LOS ANGELES -- Janet Murguía, president of the country's largest Latino advocacy group, has a formal warning for Republicans: Help the child refugees at the border and act on immigration reform, or say goodbye to the idea of winning the White House.
Murguía, the head of the National Council of La Raza, the largest Latino civil rights and advocacy organization in the United States, delivered her remarks Monday afternoon at the Los Angeles Convention Center during day three of the NCLR's annual conference. On the subject of the current border crisis, Murguía said she was "sickened" by the hostile reaction of many Americans to the child refugees and blamed House Speaker John Boehner (R-Ohio) for Congress' inability to pass immigration reform.
More than 57,000 children escaping poverty and violence in Central America have arrived at the U.S.-Mexico border since October, overwhelming local resources. Many of the children, upon arrival, are turning themselves in to authorities and attempting to seek asylum.
In late June, overcrowding at the Texas-Mexico border prompted the Department of Homeland Security to transfer many of the children to California facilities, where they were blocked by anti-immigration protesters in Murrieta.
"The plight of these child refugees has sadly brought out the worst in a lot of people," Murguía told an audience of hundreds on Monday. "I was sickened by the sight of angry protesters this month in Murrieta, California, blocking busloads of refugee children and shouting 'Go back to where you come from!' and 'No illegals!' ... When they cloak their hatred in patriotism, shouting 'USA! USA!' it made me angry."
"In fact, I was outraged," Murguía continued. "There is nothing more un-American than denying compassion and decency towards a group of young children in need. There is nothing more un-American than deliberately frightening an already traumatized group of kids -- some of them were still in diapers. There's nothing more un-American than a mob taking the law into their own hands and preventing authorities from doing their job processing these refugees. What we saw in Murrieta is not patriotism. It is ugly, divisive and yet another low in a debate that I thought could not get much lower."
Murguía said that politicians like Murrieta Mayor Alan Long, who urged his constituents to complain to elected officials about the influx of children, and Rep. Phil Gingrey (R-Ga.), who said the children were carrying ebola and other deadly diseases, were the most "shameful."
She also cited Texas Gov. Rick Perry (R) and his recent decision to send 1,000 National Guard troops to the border, although Perry has said the soldiers will be there not to challenge the children, but to stop criminals from taking advantage of the situation and crossing illegally.
"Soldiers with guns confronting children seeking refuge," Murguía said. "What is wrong with these people? How can they talk about children like this? Who treats children this way? Every one of the elected officials I just quoted consider themselves people of faith, but there is nothing godly in their words. It is disgraceful."
This border crisis -- part of what Murguía called an "international humanitarian emergency," echoing Pope Francis' recent words -- will define how the rest of the world perceives the United States, she said.

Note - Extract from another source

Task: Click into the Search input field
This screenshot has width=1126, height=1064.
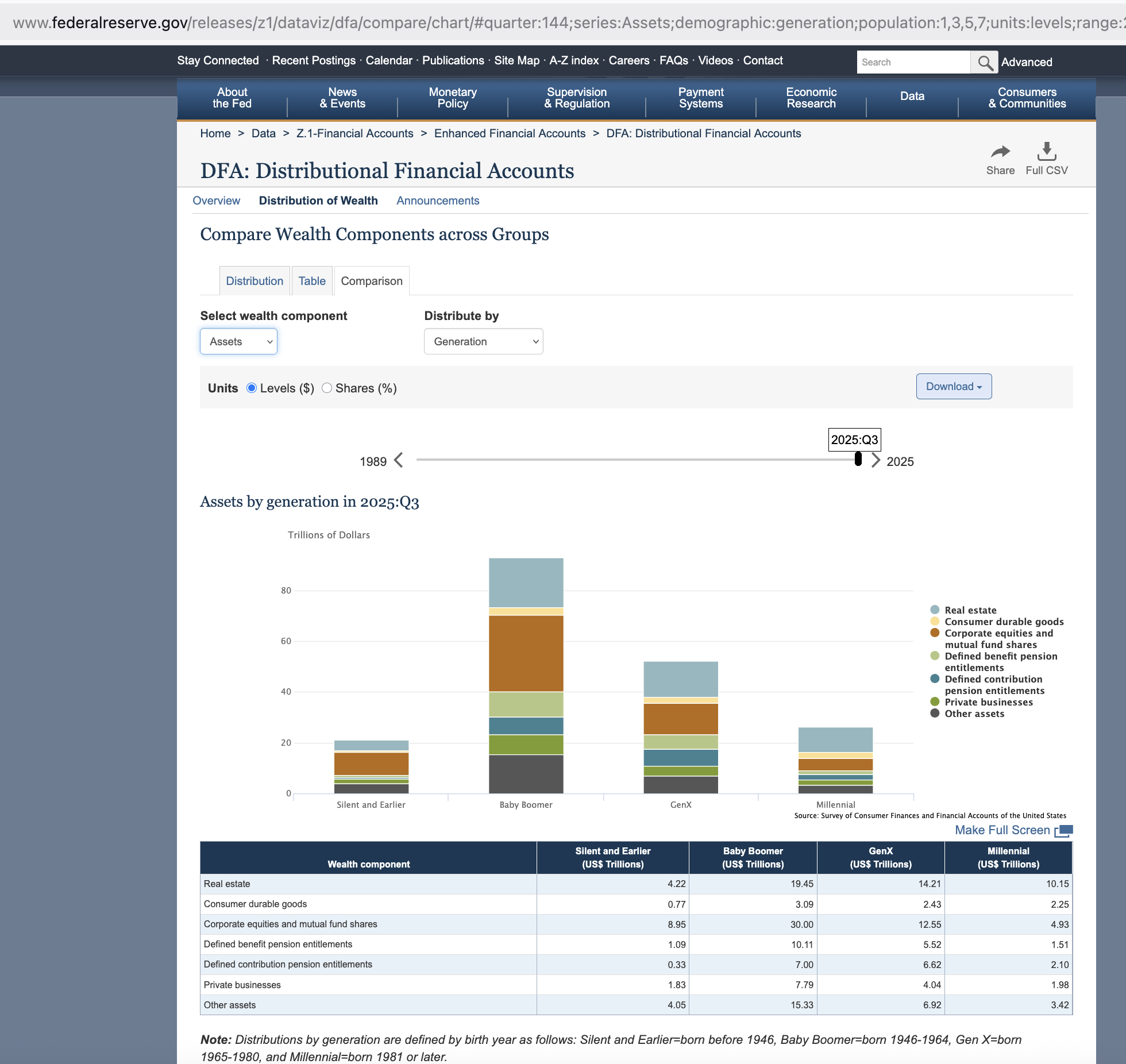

"We will not let the faces of hate define America to the rest of the world on how we address this emergency," Murguía said. "We will uphold and we will live our values when it comes to these children. That is our promise."
Murguía recalled how in March, during remarks at an awards dinner, she called President Barack Obama "the deporter-in-chief" because he had not used his executive power to give relief to families being torn apart by his administration's record-high number of deportations. Murguía said she now had some choice words for Boehner, accusing the speaker of a "dereliction of duty" on the issue of immigration reform.
"The reason immigration reform is not going to happen this year is because of Republican extremists in the House of Representatives and the willful neglect of Speaker John Boehner," said Murguía, noting that Boehner has blocked every immigration bill to come through Congress and has been unwilling to compromise while blaming Obama for the lack of progress.
Murguía then called the crowd to action, asking Latinos to hold their elected officials accountable in November's midterm elections and in the 2016 presidential contest. She said that while Republicans still had time to correct their course, the country's Latinos will be watching to see how they address the child refugee crisis and immigration reform.
"I promise you this," Murguía said to a cheering crowd. "The road to the White House runs right through the Hispanic community, and you will not see a Republican become president without it."
CORRECTION: An earlier version of this post stated that Murguía referred to Obama as "the deporter in chief" in May 2014. In fact, Murguía's comment was made in March.